Perhaps one could argue that as contributing members of society, animals who provide services to humans indeed deserve better protections. However, if we acknowledge the oppressive historical foundations on which the police and military have exploited animals (particularly dogs and horses) to dominate both racialized/marginalized humans and nonhuman animals, it becomes clear that Quanto’s Law was never passed to actually “protect” police and military animals. Instead, legislations such as Quanto’s Law only work to further legitimize police/military exploitation of animals, justify putting their lives in danger, and to expand police and military power by creating yet another way to target and penalize political dissidents and marginalized peoples; legally, animals’ lives are only worth protecting if they serve as property to uphold oppressive social structures and institutions.

Furthermore, the argument to justify protecting animals on the basis of “service” to humans falls apart if we pay attention to all the animals who are forced into servitude, and do not receive legal protection or recognition of social membership status at all.

Annually, in Canada, over 750 million farmed animals (excluding 90 million “tonnes” of fish) are forced to contribute their bodies to feed human consumption, over 3 million laboratory animals are forced to contribute to our scientific knowledge, while many wild animals languish in captivity, providing humans with entertainment in zoos and aquariums. Almost all of them spend their lives dwelling in deplorable conditions. What do we owe these animals? Should we continue treating them as mere “things” and property despite all the knowledge of their complex inner worlds? Is it even necessary to continue exploiting them?

If we find that question difficult to answer for those exploited beings, maybe we could at least answer it for the service animals closer to home, which brings us back to Murney the horse.

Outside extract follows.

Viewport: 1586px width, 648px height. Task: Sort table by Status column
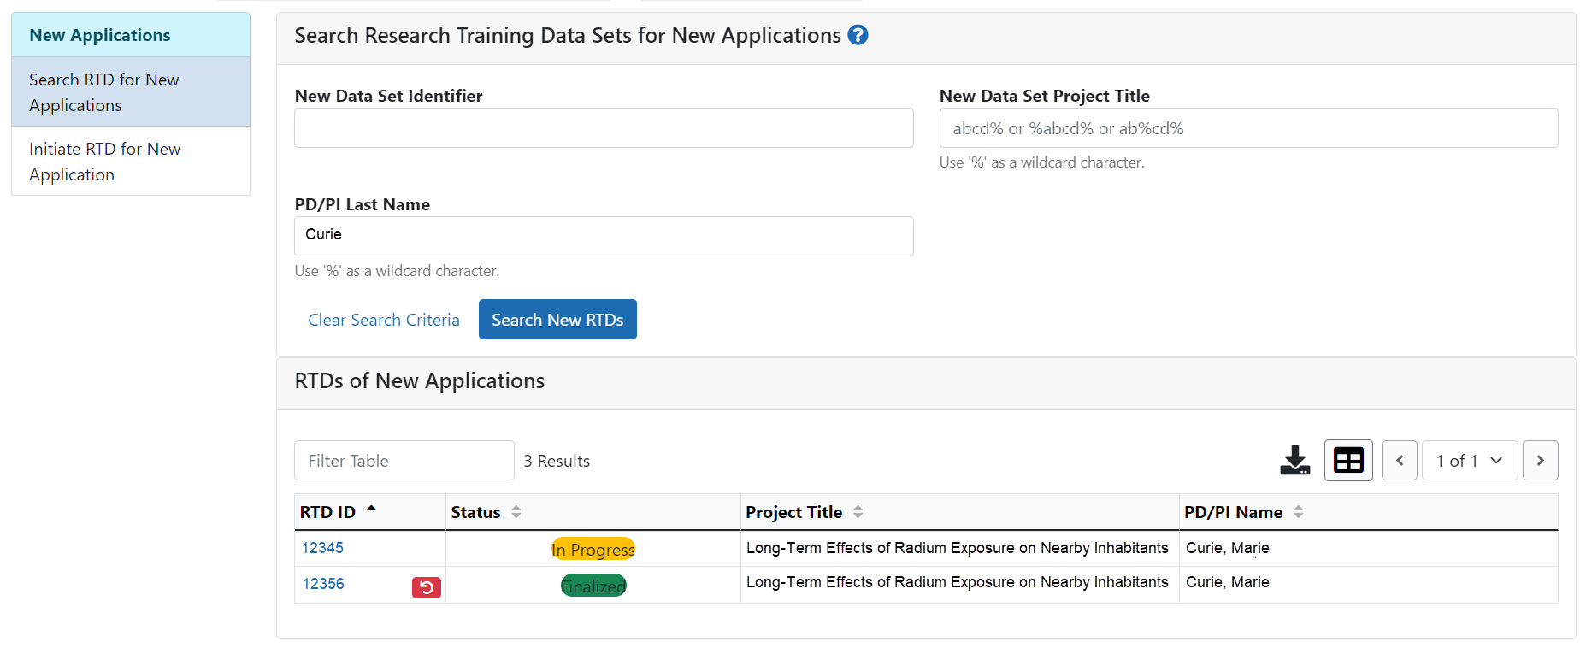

Numerous cities around the world have either ended or begun phasing out the use of horses to service humans. Philadelphia, Boston, and San Diego are among the major cities in the US that have retired all of their police horses. In 2014, Salt Lake City banned horse-drawn carriage for tourists, and activists in cities such as Victoria, Montreal, and New York have been demanding the same. Stressful environments and aggressive use of horses (such as breaking protests and riots) have caused humans to suffer injuries from being trampled, and pose many dangers for the horses themselves.

It might be an obvious point that if we kept animals out of harm’s way, rather than inflicting harms on them, the world could be a better place for both humans and animals, but for the sake of billions of animals exploited by humans, including Quanto and Murney, it’s a point worth emphasizing.

Darren Chang is an MA student studying political philosophy at Queen’s University and a member of Queen’s Animal Defence.